Consignes:
1 > Dans le texte source, recopiez le passage qui va de « Pour l'œuvre de » jusqu'à « quel bonheur ! » inclus, en remplaçant « bavard » par « causeur ».
2 > D'après le texte source, qu'est-ce que Jimmy Beaulieu raconte de sa vie dans l'énumération qui suit « Il raconte tout, presque tout » ?
***** Texte source
" Dans ce monde, il faut être un peu trop bon pour l'être assez. " (Marivaux)

Pour l'œuvre de Jimmy Beaulieu, fameux auteur de BD (?) canadien, voire québécois, il faudrait inventer un terme nouveau : la B.É. - la Bande Écrite, et non pas seulement dessinée. Car, faut-il vous l'avouer, Jimmy Beaulieu dessine peu ; une case à elle seule va rassembler deux tiers de texte écrit en script et un tiers de dessin, petit crobard perdu dessous le texte, ou assis dessus, ou foutu de traviole.

On l'aura deviné, Beaulieu est un bavard, un écrivassier, le genre de gars qui ne peut pas s'empêcher d'étaler son moi, son ego, son je, tout le toutim à longueur de page, et que je m'auto-analyse, et que je m'inquiète, et que je me gourmande et me vitupère. Ah ! Se vitupérer, quel bonheur !


Que l'on n'attende pas de moi que je me mette ici à assassiner ce bon auteur, à le traîner dans la boue d'une critique infecte ; ici, je ne me veux que chroniqueur et je chronique des livres ; quant à lui, il chronique sa vie. Il raconte tout, presque tout : sa compagne, ses sorties, les CD qu'il met dans son lecteur en voiture, son break antique aux flancs recouverts de bois (ça s'appelait un woody, autrefois), ses amis, ses fiestas, son complexe de ne pas se vivre en tant que « party animal », et les râteaux qu'il s'est pris à force de se considérer comme un brave petit homme auto-castré.
**********
***** Extraits de données
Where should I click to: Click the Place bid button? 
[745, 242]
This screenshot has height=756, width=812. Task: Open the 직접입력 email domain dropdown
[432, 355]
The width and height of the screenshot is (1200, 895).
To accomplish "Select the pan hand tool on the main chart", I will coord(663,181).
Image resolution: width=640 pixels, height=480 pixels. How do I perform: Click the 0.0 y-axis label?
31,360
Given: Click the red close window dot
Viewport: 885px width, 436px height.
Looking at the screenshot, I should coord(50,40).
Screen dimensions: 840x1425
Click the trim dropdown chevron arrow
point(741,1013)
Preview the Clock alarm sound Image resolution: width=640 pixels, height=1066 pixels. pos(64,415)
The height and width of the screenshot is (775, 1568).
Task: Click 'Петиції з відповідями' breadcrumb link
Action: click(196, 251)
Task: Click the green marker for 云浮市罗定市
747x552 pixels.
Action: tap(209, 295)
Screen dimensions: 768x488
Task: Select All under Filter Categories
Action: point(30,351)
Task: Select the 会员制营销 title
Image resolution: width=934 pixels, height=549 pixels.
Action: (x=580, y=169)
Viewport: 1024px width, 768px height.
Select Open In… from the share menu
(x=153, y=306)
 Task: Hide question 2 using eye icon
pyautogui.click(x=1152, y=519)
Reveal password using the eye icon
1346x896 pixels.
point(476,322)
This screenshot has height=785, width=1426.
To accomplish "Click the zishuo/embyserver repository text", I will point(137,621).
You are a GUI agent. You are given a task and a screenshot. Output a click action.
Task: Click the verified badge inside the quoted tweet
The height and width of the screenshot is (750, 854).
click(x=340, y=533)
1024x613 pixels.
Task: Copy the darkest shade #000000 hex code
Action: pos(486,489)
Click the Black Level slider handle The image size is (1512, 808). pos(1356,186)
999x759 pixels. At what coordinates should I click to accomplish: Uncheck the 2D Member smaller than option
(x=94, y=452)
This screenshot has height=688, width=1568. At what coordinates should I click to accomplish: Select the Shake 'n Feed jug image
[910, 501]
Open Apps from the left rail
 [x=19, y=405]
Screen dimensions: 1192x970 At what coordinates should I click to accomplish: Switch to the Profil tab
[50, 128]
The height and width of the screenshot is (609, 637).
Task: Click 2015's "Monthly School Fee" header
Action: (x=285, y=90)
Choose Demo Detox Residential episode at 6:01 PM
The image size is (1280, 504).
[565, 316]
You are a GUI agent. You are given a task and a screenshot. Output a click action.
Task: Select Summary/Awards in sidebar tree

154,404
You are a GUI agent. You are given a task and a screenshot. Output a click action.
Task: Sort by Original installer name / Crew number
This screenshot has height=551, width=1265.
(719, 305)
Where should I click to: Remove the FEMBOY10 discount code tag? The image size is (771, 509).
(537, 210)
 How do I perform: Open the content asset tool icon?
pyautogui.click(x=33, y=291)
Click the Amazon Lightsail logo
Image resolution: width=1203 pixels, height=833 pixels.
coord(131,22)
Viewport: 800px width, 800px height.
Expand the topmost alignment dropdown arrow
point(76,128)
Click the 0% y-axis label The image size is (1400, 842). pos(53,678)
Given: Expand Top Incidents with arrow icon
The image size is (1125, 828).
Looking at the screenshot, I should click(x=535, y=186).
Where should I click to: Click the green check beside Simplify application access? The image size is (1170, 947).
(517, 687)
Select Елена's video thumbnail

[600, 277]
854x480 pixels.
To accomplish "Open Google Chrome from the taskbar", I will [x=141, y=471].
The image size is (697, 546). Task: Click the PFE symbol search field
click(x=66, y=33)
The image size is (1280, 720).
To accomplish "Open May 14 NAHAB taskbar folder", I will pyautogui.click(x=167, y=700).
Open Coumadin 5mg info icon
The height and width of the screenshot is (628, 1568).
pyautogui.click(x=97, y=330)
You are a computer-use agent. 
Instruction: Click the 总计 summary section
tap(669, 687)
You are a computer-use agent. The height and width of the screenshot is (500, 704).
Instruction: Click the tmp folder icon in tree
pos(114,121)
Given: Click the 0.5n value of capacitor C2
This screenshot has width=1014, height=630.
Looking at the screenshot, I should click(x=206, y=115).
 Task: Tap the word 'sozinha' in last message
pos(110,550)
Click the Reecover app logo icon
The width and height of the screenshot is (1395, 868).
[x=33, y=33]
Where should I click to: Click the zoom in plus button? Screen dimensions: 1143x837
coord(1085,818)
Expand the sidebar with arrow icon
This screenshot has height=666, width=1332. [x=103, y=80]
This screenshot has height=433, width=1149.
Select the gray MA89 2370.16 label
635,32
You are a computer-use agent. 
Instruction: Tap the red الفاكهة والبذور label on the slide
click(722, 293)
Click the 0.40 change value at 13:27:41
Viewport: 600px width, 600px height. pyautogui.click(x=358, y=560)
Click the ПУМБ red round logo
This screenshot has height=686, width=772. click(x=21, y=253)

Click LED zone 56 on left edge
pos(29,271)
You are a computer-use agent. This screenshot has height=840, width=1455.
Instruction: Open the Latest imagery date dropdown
**********
Réponses:
1 >
Pour l'œuvre de Jimmy Beaulieu, fameux auteur de BD (?) canadien, voire québécois, il faudrait inventer un terme nouveau : la B.É. - la Bande Écrite, et non pas seulement dessinée. Car, faut-il vous l'avouer, Jimmy Beaulieu dessine peu ; une case à elle seule va rassembler deux tiers de texte écrit en script et un tiers de dessin, petit crobard perdu dessous le texte, ou assis dessus, ou foutu de traviole.

On l'aura deviné, Beaulieu est un causeur, un écrivassier, le genre de gars qui ne peut pas s'empêcher d'étaler son moi, son ego, son je, tout le toutim à longueur de page, et que je m'auto-analyse, et que je m'inquiète, et que je me gourmande et me vitupère. Ah ! Se vitupérer, quel bonheur !

2 >
- sa compagne
- ses sorties
- les CD qu'il met dans son lecteur en voiture
- son break antique aux flancs recouverts de bois
- ses amis
- ses fiestas
- son complexe de ne pas se vivre en tant que « party animal »
- les râteaux qu'il s'est pris à force de se considérer comme un brave petit homme auto-castré